There is also a satisfying agreement at the level of the wavelength acceptance, $\delta {\lambda _\omega }$, that is defined as the full width of the phase-matching peak at 0.405 of its maximum. The experimentally measured bandwidths of $\delta \lambda _{\omega \; exp}^{SHG} = 3.4\; nm$ and $\; \delta \lambda _{\omega \; exp}^{THG} = 2.3\; nm$, according to Fig. 2(a), are slightly wider than the theoretical values, i.e. $\delta \lambda _{\omega calc}^{SHG} = 2.2\; nm$ and $\delta \lambda _{\omega calc}^{THG} = 1.8\; nm$. This weak discrepancy is probably mainly due to some small imperfections in fabrication. Since the product of the interacting length by the acceptance is constant, we conclude that the effective interaction length for the SHG and THG, $L_{eff}^{SHG}$ and $L_{eff}^{THG}$ respectively, are slightly smaller than the geometrical length $= 1cm$, i.e. $L_{eff}^{SHG} = L({\delta \lambda_{{\omega_{}}calc}^{SHG}/\delta \lambda_{{\omega_{}}\exp }^{SHG}} )= 6.6mm$ and $L_{eff}^{THG} = L({\delta \lambda_{{\omega_{}}calc}^{THG}/\delta \lambda_{{\omega_{}}\exp }^{THG}} )= 7.8mm$.

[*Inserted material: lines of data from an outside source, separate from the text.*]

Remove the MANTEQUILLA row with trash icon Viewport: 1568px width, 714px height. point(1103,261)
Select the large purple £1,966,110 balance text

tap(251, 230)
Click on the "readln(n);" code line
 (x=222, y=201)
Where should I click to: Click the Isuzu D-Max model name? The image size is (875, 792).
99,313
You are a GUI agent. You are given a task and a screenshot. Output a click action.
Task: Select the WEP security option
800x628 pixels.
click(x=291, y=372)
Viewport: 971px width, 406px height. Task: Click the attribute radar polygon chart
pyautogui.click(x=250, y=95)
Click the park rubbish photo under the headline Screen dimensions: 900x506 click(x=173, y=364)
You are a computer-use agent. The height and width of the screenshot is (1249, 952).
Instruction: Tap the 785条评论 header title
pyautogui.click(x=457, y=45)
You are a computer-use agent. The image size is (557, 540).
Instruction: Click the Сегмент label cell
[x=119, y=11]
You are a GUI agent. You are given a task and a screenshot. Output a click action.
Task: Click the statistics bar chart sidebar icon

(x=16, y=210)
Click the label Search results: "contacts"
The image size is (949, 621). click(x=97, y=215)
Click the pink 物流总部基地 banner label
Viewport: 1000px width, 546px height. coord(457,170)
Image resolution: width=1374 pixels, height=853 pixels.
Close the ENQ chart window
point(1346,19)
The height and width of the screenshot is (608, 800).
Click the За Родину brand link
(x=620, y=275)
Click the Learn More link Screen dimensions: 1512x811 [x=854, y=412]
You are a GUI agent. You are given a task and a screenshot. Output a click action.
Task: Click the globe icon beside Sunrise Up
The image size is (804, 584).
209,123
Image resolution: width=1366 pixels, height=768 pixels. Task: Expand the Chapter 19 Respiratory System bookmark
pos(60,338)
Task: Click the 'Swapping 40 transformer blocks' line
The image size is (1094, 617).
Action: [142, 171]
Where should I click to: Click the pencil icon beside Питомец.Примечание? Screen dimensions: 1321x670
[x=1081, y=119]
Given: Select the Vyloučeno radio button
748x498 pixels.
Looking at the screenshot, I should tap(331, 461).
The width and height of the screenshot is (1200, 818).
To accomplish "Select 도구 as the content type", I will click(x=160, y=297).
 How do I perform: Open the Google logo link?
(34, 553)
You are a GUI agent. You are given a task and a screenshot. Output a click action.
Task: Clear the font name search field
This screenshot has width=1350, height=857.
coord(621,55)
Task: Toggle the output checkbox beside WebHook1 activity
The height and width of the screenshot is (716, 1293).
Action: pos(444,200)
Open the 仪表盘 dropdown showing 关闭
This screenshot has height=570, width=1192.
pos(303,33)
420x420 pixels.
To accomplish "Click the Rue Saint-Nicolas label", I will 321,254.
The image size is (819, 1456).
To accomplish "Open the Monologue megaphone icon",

A final optimization led to a maximal THG conversion efficiency reached for λω = 1587 nm and T = 95°C. The corresponding polarization curves are shown in Fig. 2(b) where α is the angle between the polarization of the fundamental wave and the y-axis of the QPPKTP crystal. There is a perfect agreement between calculation and measurement, the optimal angle for a Type 0 SHG being found at α = 90°, while it is α = 54° for THG. Note that these two values of angle can be easily calculated in the undepleted pump approximation (UPA) because the SH intensity is simply proportional to the square of the fundamental intensity, which gives $I_{2\omega }^{} \propto {\sin ^4}(\alpha )$, and the cascaded TH intensity depends on the product of the fundamental and SH intensities, i.e. $I_{3\omega }^{} \propto {\sin ^4}(\alpha ){\cos ^2}(\alpha )$. These values of optimal polarization angles obviously remain the same in the depleted pump regime.

These latter experimental conditions of temperature, wavelength and polarization were kept for measuring the SHG and THG conversion efficiencies, as described in the next section.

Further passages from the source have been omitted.